001. Faithful Functional Reproduction

Status

Accepted

Context

The detextive library must consolidate text detection functionality from multiple packages (python-mimeogram, internal cache proxy, ai-experiments) while providing drop-in replacement APIs. The existing implementations use functional approaches with proven behavior patterns:

  • python-mimeogram: Well-tested functions with complex parameter handling, UTF-8 bias, and extensible MIME type patterns

  • Internal cache proxy: HTTP-focused functions with header parsing

  • ai-experiments: Simple utility functions with magic-based detection

The primary constraint for the first iteration is minimal migration effort. Existing code must be able to replace function imports with no behavioral changes, preserving all edge cases and detection heuristics that have been validated in production use.

Secondary constraints include: * Maintain exact existing behavior patterns and return types * Preserve UTF-8 bias and validation logic from mimeogram implementation * Support same dependency libraries (chardet, puremagic, mimetypes) * Handle same edge cases (empty content, binary data, encoding validation)

Decision

For the first iteration, we will implement a Faithful Functional Reproduction that directly consolidates existing function implementations without architectural changes.

Core components:

Direct Function Consolidation:

  • detect_charset(content) - Consolidates charset detection with UTF-8 bias

  • detect_mimetype(content, location) - Consolidates MIME detection with fallback chains

  • detect_mimetype_and_charset(content, location, *, mimetype=absent, charset=absent) - Preserves complex parameter handling from mimeogram

  • is_textual_mimetype(mimetype) - Consolidates textual MIME validation

  • is_reasonable_text_content(content) - Preserves heuristic validation

  • LineSeparators enum - Direct migration from mimeogram implementation

Implementation Strategy: * Copy proven logic from mimeogram acquirers.py and parts.py * Consolidate variations from other packages as compatibility functions * Maintain identical parameter signatures and return types * Preserve all existing validation and fallback behavior

Alternatives

Object-Oriented Architecture with Classes

Benefits: Better extensibility, testing isolation, configuration support Drawbacks: Breaking API changes, implementation complexity, delayed delivery Rejection Reason: Violates faithful reproduction requirement, adds complexity not needed for consolidation goal

Hybrid Functional-Object Architecture

Benefits: API compatibility with internal extensibility Drawbacks: Over-engineering for consolidation task, premature optimization Rejection Reason: Introduces unnecessary complexity for first iteration, can be addressed in future iterations (see ADR-002)

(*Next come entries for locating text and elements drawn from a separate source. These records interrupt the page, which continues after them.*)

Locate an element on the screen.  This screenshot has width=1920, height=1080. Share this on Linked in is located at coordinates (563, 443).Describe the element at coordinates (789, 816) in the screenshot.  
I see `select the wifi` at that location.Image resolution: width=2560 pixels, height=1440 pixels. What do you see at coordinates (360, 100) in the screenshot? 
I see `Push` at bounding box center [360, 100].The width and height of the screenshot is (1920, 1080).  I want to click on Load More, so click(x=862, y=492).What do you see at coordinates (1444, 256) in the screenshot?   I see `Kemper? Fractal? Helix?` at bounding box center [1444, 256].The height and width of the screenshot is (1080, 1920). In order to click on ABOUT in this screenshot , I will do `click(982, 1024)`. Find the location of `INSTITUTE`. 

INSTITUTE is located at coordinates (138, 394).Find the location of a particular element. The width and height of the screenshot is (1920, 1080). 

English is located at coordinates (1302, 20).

Configuration-Driven Factory Pattern

Benefits: Maximum runtime flexibility Drawbacks: Significant API changes, over-engineering Rejection Reason: Violates drop-in replacement requirement

Do Nothing (Keep Duplication)

Benefits: No work or risk Drawbacks: Continued maintenance overhead, behavioral inconsistencies Rejection Reason: Fails to address consolidation requirement

Consequences

Positive Consequences

  • Zero Migration Risk: Existing code works with simple import changes

  • Behavioral Fidelity: Preserves all validated production behavior

  • Fast Delivery: Direct consolidation enables rapid implementation

  • Testing Leverage: Can reuse existing test patterns and edge cases

  • Dependency Stability: Uses same proven dependencies without additions

Negative Consequences

  • Limited Extensibility: Pure functional approach offers minimal configuration or extension points

  • Code Duplication: Some internal duplication may remain between similar functions

  • Testing Limitations: Functional approach makes isolated unit testing more challenging than class-based approaches

Neutral Consequences

  • Future Iterations: Architecture can evolve in subsequent iterations without breaking existing usage

  • Documentation: Straightforward functional API requires minimal learning

  • Performance: Direct function calls provide optimal performance for simple use cases

Implementation Implications

  • Focus implementation effort on exact behavior reproduction

  • Consolidate only where behavior is identical across existing implementations

  • Preserve parameter validation, error handling, and edge case logic

  • Document any minor behavioral differences between consolidated sources

  • Defer architectural improvements to future iterations (ADR-002)